"J'ai pas étudié avant l'examen, si j'aurais su…"
– Daniel, étudiant en sciences de l'éducation à l'Université Laval
Si vous êtes comme moi, vous êtes sans doute tombé en bas de votre divan en regardant les nouvelles lundi soir dernier.
À en croire les pitoyables résultats d'un examen de français que l'Université Laval voulait rendre obligatoire, le quart des futurs professeurs du secondaire arrive à peine à articuler un français convenable. Ce pauvre Daniel, à qui personne n'a encore appris que les "si" mangent les "rais", a d'ailleurs lamentablement échoué le test, obtenant le score de 50 %.
"C'est trop difficile, j'écris sans faire de fautes habituellement, mais là, c'est des exceptions de la langue", affirmait sans même ciller un autre joyeux naufragé de l'examen.

### EXERCICES
(a) Répondez à ces questions sur l'extrait au sujet de l'examen de français de l'Université Laval :
(i) Dans quel domaine Daniel étudie-t-il ?
(ii) Selon les résultats de l'examen, quelle part des futurs professeurs du secondaire arrive à peine à articuler un français convenable ?
(iii) Quel score Daniel a-t-il obtenu au test ?
(b) Recopiez le passage de l'extrait sur l'examen de français de l'Université Laval sans rien y changer. Commencez aux mots "À en croire" et arrêtez-vous après les mots "naufragé de l'examen.".
(c) Poursuivez le texte sur l'examen de français de l'Université Laval en reprenant juste après sa dernière phrase.

### FICHES FOURNIES
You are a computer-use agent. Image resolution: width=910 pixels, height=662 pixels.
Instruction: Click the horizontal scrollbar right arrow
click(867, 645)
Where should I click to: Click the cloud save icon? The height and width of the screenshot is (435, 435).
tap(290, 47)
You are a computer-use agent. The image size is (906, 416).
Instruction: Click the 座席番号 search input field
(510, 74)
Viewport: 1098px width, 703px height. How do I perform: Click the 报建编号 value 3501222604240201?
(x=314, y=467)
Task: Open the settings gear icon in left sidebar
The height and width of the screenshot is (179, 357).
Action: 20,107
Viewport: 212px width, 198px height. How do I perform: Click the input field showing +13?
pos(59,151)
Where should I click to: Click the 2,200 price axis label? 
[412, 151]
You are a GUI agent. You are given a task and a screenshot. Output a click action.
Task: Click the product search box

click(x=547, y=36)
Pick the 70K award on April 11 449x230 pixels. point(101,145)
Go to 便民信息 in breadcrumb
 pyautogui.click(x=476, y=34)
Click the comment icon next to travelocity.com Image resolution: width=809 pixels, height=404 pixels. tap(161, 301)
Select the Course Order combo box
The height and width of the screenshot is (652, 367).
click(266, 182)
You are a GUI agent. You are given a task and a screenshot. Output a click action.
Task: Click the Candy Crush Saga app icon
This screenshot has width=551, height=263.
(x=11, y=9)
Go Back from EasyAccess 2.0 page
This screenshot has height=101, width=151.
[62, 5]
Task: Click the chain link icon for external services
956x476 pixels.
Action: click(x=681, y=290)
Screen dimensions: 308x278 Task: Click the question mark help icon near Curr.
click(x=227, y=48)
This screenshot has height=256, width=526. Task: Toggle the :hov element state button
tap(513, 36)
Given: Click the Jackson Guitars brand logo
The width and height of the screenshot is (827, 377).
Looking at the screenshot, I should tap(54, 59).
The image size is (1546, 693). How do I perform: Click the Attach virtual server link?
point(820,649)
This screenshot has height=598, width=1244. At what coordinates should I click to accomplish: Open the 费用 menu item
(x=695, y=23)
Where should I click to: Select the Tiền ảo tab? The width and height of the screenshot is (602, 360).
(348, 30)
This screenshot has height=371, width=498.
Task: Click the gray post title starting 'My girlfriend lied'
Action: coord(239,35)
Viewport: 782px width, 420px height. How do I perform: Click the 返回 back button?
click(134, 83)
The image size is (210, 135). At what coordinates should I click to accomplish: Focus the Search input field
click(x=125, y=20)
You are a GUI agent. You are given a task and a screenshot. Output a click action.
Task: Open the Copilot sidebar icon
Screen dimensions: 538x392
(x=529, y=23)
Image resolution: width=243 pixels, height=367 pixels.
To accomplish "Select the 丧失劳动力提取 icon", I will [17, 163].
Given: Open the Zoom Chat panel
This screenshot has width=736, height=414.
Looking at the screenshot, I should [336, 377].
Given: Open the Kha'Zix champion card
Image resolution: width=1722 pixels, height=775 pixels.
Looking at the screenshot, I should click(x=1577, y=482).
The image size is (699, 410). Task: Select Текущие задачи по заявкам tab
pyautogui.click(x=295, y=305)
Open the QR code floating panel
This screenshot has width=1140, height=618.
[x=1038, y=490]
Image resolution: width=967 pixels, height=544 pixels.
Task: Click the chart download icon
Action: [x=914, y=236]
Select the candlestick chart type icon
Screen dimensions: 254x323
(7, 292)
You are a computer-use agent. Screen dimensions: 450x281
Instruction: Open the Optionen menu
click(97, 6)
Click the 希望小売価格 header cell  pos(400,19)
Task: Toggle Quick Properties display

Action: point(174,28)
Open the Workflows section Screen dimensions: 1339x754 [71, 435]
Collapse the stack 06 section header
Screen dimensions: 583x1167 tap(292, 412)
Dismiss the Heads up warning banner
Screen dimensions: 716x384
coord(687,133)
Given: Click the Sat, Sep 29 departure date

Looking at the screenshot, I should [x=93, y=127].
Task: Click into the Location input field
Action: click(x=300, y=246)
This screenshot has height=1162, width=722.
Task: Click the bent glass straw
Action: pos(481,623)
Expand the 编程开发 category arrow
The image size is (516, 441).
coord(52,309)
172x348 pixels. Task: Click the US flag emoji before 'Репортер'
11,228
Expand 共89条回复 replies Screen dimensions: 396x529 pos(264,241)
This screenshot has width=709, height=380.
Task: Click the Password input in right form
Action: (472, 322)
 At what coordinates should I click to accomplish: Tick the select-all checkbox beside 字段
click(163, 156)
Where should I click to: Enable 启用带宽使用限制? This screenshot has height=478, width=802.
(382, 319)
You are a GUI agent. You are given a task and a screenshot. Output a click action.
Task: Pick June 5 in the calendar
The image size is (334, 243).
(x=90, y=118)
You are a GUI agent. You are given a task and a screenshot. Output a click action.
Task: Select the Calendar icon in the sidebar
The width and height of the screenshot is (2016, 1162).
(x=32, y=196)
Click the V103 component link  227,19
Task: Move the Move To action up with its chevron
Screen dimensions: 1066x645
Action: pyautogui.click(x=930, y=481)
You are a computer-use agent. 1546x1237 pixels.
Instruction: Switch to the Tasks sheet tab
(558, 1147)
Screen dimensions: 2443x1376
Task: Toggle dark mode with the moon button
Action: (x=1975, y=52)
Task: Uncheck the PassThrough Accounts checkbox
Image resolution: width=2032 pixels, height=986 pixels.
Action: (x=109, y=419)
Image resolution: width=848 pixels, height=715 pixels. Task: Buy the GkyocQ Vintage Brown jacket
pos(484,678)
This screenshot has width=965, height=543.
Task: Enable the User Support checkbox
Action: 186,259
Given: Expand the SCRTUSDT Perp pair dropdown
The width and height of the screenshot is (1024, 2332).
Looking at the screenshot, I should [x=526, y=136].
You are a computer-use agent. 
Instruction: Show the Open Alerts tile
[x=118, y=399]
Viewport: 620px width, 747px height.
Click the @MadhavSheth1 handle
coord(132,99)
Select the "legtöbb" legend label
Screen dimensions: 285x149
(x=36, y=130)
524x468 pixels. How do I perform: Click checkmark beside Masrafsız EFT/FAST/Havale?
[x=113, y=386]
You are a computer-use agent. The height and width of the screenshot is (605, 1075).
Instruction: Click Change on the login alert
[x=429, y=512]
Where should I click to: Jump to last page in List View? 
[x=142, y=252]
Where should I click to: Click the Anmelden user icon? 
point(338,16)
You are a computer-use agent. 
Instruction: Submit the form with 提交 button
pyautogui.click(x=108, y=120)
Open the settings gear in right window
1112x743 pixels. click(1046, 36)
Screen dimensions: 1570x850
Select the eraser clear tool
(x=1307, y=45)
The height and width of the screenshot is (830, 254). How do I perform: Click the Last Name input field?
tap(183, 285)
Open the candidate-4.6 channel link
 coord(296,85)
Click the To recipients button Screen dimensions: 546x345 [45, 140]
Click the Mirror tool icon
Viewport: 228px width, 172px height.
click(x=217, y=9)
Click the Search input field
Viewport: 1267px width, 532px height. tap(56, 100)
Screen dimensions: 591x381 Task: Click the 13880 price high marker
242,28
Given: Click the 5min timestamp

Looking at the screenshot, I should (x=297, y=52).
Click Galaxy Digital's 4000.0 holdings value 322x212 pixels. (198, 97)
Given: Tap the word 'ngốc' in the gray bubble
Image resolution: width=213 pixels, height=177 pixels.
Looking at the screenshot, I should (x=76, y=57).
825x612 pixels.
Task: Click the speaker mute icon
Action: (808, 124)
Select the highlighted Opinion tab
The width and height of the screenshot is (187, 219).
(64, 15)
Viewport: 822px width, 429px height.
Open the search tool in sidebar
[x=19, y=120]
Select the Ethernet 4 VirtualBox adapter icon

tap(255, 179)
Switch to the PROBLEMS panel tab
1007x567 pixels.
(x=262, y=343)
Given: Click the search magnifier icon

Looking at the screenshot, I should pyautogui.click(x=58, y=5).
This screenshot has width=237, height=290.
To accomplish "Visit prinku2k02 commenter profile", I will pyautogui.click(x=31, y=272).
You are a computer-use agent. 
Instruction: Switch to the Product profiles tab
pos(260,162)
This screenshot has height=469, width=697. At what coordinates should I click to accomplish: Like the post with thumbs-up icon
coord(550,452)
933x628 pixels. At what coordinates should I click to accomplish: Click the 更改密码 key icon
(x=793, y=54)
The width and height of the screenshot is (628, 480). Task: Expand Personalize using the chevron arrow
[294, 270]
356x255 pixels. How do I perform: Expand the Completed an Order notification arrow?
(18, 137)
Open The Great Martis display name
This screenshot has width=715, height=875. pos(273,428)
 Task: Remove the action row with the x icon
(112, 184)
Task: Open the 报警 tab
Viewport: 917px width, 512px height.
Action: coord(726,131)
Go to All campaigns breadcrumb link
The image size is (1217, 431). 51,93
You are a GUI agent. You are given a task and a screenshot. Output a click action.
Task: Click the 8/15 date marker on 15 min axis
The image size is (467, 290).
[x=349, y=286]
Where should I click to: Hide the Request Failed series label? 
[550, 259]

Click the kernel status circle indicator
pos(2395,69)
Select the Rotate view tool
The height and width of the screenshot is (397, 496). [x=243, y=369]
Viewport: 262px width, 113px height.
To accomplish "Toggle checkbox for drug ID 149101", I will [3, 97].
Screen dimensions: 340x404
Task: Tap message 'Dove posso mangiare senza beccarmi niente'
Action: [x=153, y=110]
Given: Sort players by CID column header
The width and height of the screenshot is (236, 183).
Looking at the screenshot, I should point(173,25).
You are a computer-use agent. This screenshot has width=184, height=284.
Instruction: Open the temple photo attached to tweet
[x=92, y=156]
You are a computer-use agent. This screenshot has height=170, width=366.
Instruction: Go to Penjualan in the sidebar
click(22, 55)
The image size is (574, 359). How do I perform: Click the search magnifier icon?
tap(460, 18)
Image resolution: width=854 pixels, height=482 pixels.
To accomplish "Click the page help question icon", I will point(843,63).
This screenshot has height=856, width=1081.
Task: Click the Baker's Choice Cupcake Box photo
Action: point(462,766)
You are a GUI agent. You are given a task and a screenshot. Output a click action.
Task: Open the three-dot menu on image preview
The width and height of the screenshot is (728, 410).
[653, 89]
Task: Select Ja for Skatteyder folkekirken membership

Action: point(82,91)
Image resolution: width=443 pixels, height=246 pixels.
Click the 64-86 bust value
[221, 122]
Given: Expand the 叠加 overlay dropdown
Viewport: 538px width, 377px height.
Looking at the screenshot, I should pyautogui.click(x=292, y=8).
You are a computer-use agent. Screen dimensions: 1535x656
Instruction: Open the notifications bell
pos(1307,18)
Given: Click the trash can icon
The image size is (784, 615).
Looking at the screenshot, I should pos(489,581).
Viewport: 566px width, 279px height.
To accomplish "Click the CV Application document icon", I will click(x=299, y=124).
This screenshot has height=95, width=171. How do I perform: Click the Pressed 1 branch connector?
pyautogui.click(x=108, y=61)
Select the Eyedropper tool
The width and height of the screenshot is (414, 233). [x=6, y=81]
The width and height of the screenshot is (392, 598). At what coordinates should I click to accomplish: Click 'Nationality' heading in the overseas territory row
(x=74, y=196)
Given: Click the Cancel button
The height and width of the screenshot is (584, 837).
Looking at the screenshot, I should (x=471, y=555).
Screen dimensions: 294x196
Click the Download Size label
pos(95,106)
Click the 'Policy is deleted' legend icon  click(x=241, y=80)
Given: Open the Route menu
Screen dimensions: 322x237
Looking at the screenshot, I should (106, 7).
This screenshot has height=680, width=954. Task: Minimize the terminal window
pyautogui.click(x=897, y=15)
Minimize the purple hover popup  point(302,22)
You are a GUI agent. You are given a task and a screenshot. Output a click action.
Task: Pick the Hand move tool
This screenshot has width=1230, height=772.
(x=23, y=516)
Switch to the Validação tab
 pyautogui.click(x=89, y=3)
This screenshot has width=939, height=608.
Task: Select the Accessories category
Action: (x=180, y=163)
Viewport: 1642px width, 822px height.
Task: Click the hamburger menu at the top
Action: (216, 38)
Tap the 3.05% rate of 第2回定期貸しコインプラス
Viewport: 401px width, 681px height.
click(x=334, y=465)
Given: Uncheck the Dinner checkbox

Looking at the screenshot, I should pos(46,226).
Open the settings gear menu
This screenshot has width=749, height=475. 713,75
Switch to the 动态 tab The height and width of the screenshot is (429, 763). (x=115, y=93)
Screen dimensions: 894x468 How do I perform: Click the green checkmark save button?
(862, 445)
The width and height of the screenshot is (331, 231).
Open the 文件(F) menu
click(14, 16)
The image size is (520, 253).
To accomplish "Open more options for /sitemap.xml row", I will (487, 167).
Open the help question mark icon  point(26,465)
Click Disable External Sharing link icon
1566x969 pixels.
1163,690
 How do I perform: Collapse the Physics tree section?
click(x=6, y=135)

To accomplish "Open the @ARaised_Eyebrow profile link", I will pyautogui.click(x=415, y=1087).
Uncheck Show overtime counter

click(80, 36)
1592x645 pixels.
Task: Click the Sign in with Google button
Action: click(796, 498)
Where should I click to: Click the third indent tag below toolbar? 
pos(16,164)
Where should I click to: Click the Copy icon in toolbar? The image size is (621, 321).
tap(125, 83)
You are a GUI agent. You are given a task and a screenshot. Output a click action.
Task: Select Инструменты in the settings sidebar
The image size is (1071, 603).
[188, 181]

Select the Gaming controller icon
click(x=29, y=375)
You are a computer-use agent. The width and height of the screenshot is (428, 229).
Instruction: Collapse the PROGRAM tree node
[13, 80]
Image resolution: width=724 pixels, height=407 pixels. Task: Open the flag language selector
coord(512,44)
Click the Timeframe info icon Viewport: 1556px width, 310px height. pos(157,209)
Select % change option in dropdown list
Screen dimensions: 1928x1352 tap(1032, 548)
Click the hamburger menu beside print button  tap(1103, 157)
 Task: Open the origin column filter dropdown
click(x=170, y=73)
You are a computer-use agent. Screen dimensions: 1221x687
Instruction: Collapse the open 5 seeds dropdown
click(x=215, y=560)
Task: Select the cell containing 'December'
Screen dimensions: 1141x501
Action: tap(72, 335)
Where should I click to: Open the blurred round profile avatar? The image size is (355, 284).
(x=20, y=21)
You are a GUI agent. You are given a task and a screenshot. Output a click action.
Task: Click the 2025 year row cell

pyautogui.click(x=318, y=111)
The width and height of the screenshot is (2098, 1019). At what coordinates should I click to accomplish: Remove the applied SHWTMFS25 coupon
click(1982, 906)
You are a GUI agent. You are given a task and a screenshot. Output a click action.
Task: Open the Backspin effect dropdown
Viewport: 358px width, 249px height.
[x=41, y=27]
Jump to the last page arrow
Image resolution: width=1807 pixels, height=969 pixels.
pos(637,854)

### RÉPONSES PAR EXERCICE
(a)
(i) En sciences de l'éducation, à l'Université Laval.
(ii) Le quart.
(iii) 50 %.

(b)
À en croire les pitoyables résultats d'un examen de français que l'Université Laval voulait rendre obligatoire, le quart des futurs professeurs du secondaire arrive à peine à articuler un français convenable. Ce pauvre Daniel, à qui personne n'a encore appris que les "si" mangent les "rais", a d'ailleurs lamentablement échoué le test, obtenant le score de 50 %.
"C'est trop difficile, j'écris sans faire de fautes habituellement, mais là, c'est des exceptions de la langue", affirmait sans même ciller un autre joyeux naufragé de l'examen.

(c)
Alors tout de suite, on s'imagine un truc terrible, du genre test d'admission des journalistes à Radio-Canada. On pense à des questions d'une infâme difficulté, à des embrouilles comme l'imparfait du subjonctif du verbe émouvoir à la deuxième personne du pluriel, aux définitions de halieutique, de strapontin et de hagiographie ou au pluriel de garde-pêche… Mais non.
Vous n'avez pas vu les deux exemples de questions qu'on donnait dans un des reportages?
"Quelle est la définition du mot ineptie?"
"Qu'est-ce qu'une nomenclature?"
Et pour semer le doute, on propose trois choix de réponse en plus, alors imaginez, ça devient mêlant tout ça, vous trouvez pas? Ce n'est donc pas d'étude intensive que Daniel, notre arrogant p'tit gros à casquette, aurait dû se prévaloir, mais d'un peu de culture. Et ça, même s'il l'aurait su…
Au fait, vous pariez combien que ces futurs profs n'ouvrent pas trois livres par année sans qu'on les y oblige?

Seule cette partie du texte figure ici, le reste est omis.